According to a ChinaAid report, the church faced persecution even earlier, when on May 18, 2018, authorities ordered to close down the kindergarten it runs. On January 14, the church was raided again, and the kindergarten was demolished on the grounds that its “facilities posed a hidden safety hazard.”
On May 11, officials from the Ethnic and Religious Affairs Bureau, Public Security Bureau, neighborhood committee, and other government institutions summoned Mr. Yang for a meeting and threatened him that Xunsiding Church would face the same fate as Beijing’s Shouwang Church and Chengdu’s Early Rain Covenant Church – two large and well-known churches that were shut down last year. They ordered him to stop holding gatherings and dissolve the church because it violated the new Regulations on Religious Affairs.
Mr. Yang didn’t compromise. “Until the present day, the CCP has raided our home 13 times. I’m prepared to be arrested,” he reportedly said during one of his sermons,
During the days of May 12-19, the harassment of the church and its congregation intensified even more. The authorities acquired the believers’ personal information using the facial recognition cameras that had been installed at the entrance to the church and ordered the neighborhood committees in the communities where those believers reside to visit and persuade them to sign statements promising not to attend any more gatherings at Xunsiding Church.
One believer recalled, “There were neighborhood committee officials, as well as regular police and auxiliary officers. Two SWAT police officers keep guard at the entrance. Everyone’s ID information was registered.”
Some believers were even pressured by the leaders of their work units. One congregation member told Bitter Winter that on May 15, a leader from his work unit used threats to coerce him into signing the statement. “If I didn’t sign it, all of my relatives who work for government departments would be implicated and would lose their jobs,” the believer revealed. “I had no choice but to sign the statement.”
On May 19, the Ethnic and Religious Affairs Bureau of Xiamen’s Siming district issued an Administrative Penalty Notice, stating that Yang Xibo is suspected of violating the new Regulations on Religious Affairs for establishing a Xunsiding Church without authorization. The church was ordered to be shut down, and Yang Xibo was fined 25,000 RMB (about $ 3,600).
Yang Xibo filed an appeal the next day, requesting the Ethnic and Religious Affairs Bureau to hold a hearing, which was organized at 10 a.m. on May 31, but the church’s appeal was rejected, and the decision to shut down the church was sustained. That evening, police officers surrounded the church and prohibited anyone from entering.

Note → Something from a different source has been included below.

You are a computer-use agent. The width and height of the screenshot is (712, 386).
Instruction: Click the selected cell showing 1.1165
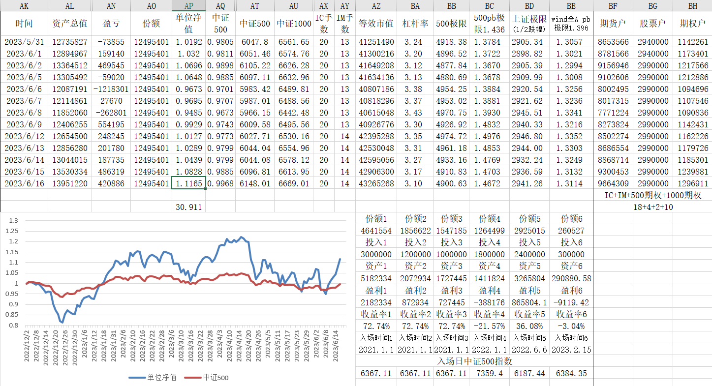(188, 183)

According to a local Christian, Xiamen authorities are planning to shut down all house churches within two years, and since Xunsiding Church was quite influential in the area, it became one of the primary targets for closure. He also revealed that other house churches in Xiamen, such as Living Springs Church, Haifu Church, Jimei Church, and Olive Mount Church, all came under government’s attacks last month. The Jimei Church was ordered to stop holding gatherings before May 31.